I do love the Church of England. Of course it has many faults, failings and frustrations, but so does every organisation. It's not just the organisation, it's the human beings that are the problem. So the Church is often hugely exasperating and wonderfully quirky, sometimes both at the same time.
But one of the many reasons why I'm so fond of the C of E is that it's based on the parish. In fact, the whole country is divided up into parishes. So wherever you live, town or country, you live in a parish. You are a parishioner, and every parish is served by a parish church; so wherever you are, whoever you are, like it or not, you have a parish church. It's yours.
That doesn't mean that you're obliged to go to Sunday services. (Though you should be always welcome - it is yours after all.) But it does mean that you have the right to be married in your parish church, to have your children christened in your parish church, to have your funeral in your parish church. And if there's still room, to be buried in your parish churchyard.

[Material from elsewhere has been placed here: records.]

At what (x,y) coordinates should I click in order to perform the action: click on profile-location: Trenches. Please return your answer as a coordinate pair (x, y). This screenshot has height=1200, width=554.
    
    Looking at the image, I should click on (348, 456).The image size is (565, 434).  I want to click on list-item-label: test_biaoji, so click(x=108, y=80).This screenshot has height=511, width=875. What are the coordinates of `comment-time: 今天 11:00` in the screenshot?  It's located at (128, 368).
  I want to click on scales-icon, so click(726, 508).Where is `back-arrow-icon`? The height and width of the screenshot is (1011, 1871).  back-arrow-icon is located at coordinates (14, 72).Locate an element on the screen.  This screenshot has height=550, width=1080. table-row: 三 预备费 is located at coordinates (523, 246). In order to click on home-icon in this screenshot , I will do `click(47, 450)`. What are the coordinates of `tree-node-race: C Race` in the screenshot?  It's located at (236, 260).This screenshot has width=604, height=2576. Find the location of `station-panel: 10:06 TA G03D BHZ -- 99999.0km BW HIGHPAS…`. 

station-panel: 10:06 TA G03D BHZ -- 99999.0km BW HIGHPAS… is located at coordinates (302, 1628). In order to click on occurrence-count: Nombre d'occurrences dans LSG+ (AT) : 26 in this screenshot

It means that the parish church is for everyone living in the parish - people with a clear and strong Christian faith, people with a 'barely keeping its head above water' faith, people who aren't sure they want any sort of faith, people who are sure they don't intend to have any faith at all. It's still your church.
The church isn't a private club. It doesn't have an exclusive membership list; and the church building isn't a private club-house. So wherever you are, there's a parish church - and it's there for you.
So this summer, whether you're on holiday in Bognor Regis, working away from home in London, visiting friends in Yorkshire or right here in Nocton - there is a parish church. And if you turn up on a Sunday you'll be welcome.